Bragg, in his report, called the lack of information “unprecedented in my experience as an expert witness,” adding that his inability to judge Lee’s perceptions “hinders my ability to reach a thorough conclusion regarding reasonable force application.”
Bragg determined Lee’s first two kicks were an acceptable to way to gain control of the suspect, but the final kick delivered to the head wasn’t “reasonable and necessary.”
City prosecutors charged Lee in April with fourth-degree assault, a gross misdemeanor punishable by up to a year in jail.
The teen, D’Vontaveous Hoston, had his hands in the air as Lee approached him, surveillance video showed. Bragg wrote that he presumed Hoston was not following Lee’s commands to place his hands behind his back.
Hoston, who was later acquitted of an attempted robbery charge, filed a federal lawsuit against Lee and the Police Department in April.
After prosecutors charged Lee, city attorneys faced the problem of pursuing the criminal case and defending the lawsuit, Holmes said Wednesday.
At that point, in consultation with an outside ethics expert, the city decided to create a wall between the criminal case and the civil action, Holmes said.
Additionally, the city hired Buck as outside counsel to represent Lee in the civil suit to avoid the appearance of a conflict of interest, Holmes said.
While awaiting trial, Lee’s defense attorney, Peter Offenbecher, offered to let Bragg see Lee’s use-of-force report, along with a frame-by-frame viewing of the video, as long as prosecutors agreed not to ask for the report, Holmes said.

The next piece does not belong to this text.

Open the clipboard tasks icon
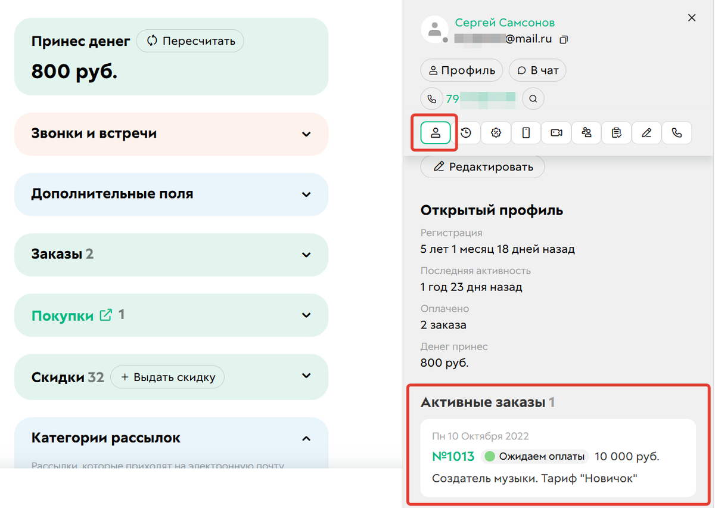This screenshot has height=508, width=715. 616,132
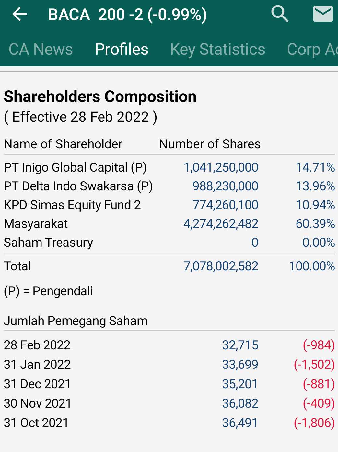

On Nov. 8, Bragg met privately with Offenbecher and Buck, according to the documents disclosed Wednesday under a public-disclosure request by The Seattle Times.
No prosecutor was present because of the terms of the meeting, Holmes said.

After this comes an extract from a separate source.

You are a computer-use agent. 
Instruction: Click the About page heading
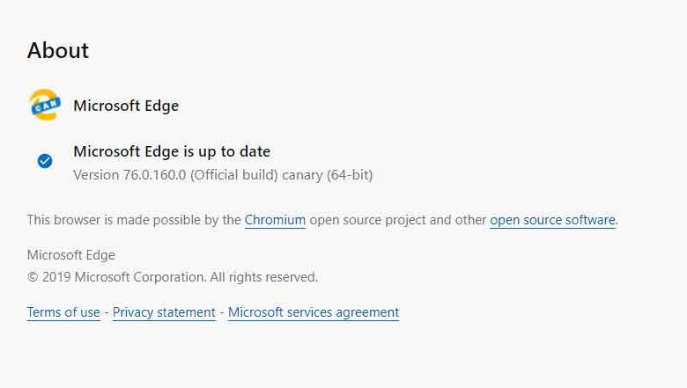pyautogui.click(x=58, y=51)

“This was done to supply our expert witness with all the information available in rendering his opinion, and to thoroughly prepare the case for trial,” Holmes’ office said in a prepared statement Wednesday.
Holmes defended the decision to keep prosecutors from attending the meeting, saying he didn’t want to risk tainting the case if it had gone forward to trial.
Bragg, after the meeting, decided to “turn a 180,” Holmes said, noting that he was “completely unimpressed” with Bragg.
In a Nov. 21 report, Bragg wrote of the third kick: “I believe that the kick in fact contacted and glanced off of Hoston’s shoulder prior to possibly contacting his head.”
Bragg wrote that he now believed Lee’s use of force was acceptable and fell within training parameters, although the third kick was “not the best tactic available.”
Efforts to reach Bragg, whose office voice mail says he is away until next week, were unsuccessful.
The alternative of finding a different expert would lead to a “battle of the experts,” with the defense able to call Bragg as a witness, Holmes said.
Offenbecher declined to comment Wednesday night, except to say Holmes “did the right thing” in dropping the case.
Buck, reached Wednesday night, said he was in the room with Bragg as Lee’s attorney in the civil case.
Buck said he was there at Offenbecher’s invitation to view the video and gauge Bragg’s reaction to it.
Buck said he knew that the video could be relevant to his defense in the civil case and that Bragg could even be a witness. But Buck said he played no role in Bragg’s turnabout, although he conceded it didn’t hurt his defense.
“Offenbecher’s interest is to get (Lee) out of the criminal case, and I certainly would have no reason to want that prosecution to go forward,” Buck said. “I have a contrary obligation in the civil case than (Holmes’) office does in the criminal case. But that does not mean there is a conflict.”
Buck insisted there was no undue influence placed on Bragg by his presence.
“I’ve known Bob Bragg for years,” Buck said. “I’m not persuasive enough to chase him off what he believes is the truth.”